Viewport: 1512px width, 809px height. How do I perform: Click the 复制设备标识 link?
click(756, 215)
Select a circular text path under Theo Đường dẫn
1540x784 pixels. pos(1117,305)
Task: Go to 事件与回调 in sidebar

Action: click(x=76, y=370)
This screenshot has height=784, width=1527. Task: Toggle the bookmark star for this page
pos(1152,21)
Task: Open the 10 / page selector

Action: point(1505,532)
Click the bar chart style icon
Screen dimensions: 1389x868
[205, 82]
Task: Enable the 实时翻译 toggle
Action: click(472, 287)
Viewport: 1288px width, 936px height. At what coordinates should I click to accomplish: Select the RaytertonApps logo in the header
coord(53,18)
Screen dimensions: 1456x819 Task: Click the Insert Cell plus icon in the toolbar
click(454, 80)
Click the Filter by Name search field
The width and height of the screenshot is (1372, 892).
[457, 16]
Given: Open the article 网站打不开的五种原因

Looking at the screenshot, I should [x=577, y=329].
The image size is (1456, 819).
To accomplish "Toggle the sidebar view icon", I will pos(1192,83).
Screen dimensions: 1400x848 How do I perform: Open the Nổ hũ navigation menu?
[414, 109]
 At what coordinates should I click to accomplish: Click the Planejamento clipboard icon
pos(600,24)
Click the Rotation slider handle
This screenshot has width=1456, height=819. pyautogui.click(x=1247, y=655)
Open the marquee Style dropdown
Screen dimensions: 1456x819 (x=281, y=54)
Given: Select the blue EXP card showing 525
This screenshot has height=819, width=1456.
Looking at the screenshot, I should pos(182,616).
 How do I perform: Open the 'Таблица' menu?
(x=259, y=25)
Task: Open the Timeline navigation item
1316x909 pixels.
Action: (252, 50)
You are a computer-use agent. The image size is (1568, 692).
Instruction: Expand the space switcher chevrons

◇ ◇ ◇ ◇ ◇

## PROBLEM REQUIREMENTS
Output all of the data exactly.

## ANSWER SECTION
Viewport: 1512px width, 809px height. How do I perform: Click the 复制设备标识 link?
click(756, 215)
Select a circular text path under Theo Đường dẫn
1540x784 pixels. pos(1117,305)
Task: Go to 事件与回调 in sidebar

Action: click(x=76, y=370)
This screenshot has height=784, width=1527. Task: Toggle the bookmark star for this page
pos(1152,21)
Task: Open the 10 / page selector

Action: point(1505,532)
Click the bar chart style icon
Screen dimensions: 1389x868
[205, 82]
Task: Enable the 实时翻译 toggle
Action: click(472, 287)
Viewport: 1288px width, 936px height. At what coordinates should I click to accomplish: Select the RaytertonApps logo in the header
coord(53,18)
Screen dimensions: 1456x819 Task: Click the Insert Cell plus icon in the toolbar
click(454, 80)
Click the Filter by Name search field
The width and height of the screenshot is (1372, 892).
[457, 16]
Given: Open the article 网站打不开的五种原因

Looking at the screenshot, I should [x=577, y=329].
The image size is (1456, 819).
To accomplish "Toggle the sidebar view icon", I will pos(1192,83).
Screen dimensions: 1400x848 How do I perform: Open the Nổ hũ navigation menu?
[414, 109]
 At what coordinates should I click to accomplish: Click the Planejamento clipboard icon
pos(600,24)
Click the Rotation slider handle
This screenshot has width=1456, height=819. pyautogui.click(x=1247, y=655)
Open the marquee Style dropdown
Screen dimensions: 1456x819 (x=281, y=54)
Given: Select the blue EXP card showing 525
This screenshot has height=819, width=1456.
Looking at the screenshot, I should pos(182,616).
 How do I perform: Open the 'Таблица' menu?
(x=259, y=25)
Task: Open the Timeline navigation item
1316x909 pixels.
Action: (252, 50)
You are a computer-use agent. The image size is (1568, 692).
Instruction: Expand the space switcher chevrons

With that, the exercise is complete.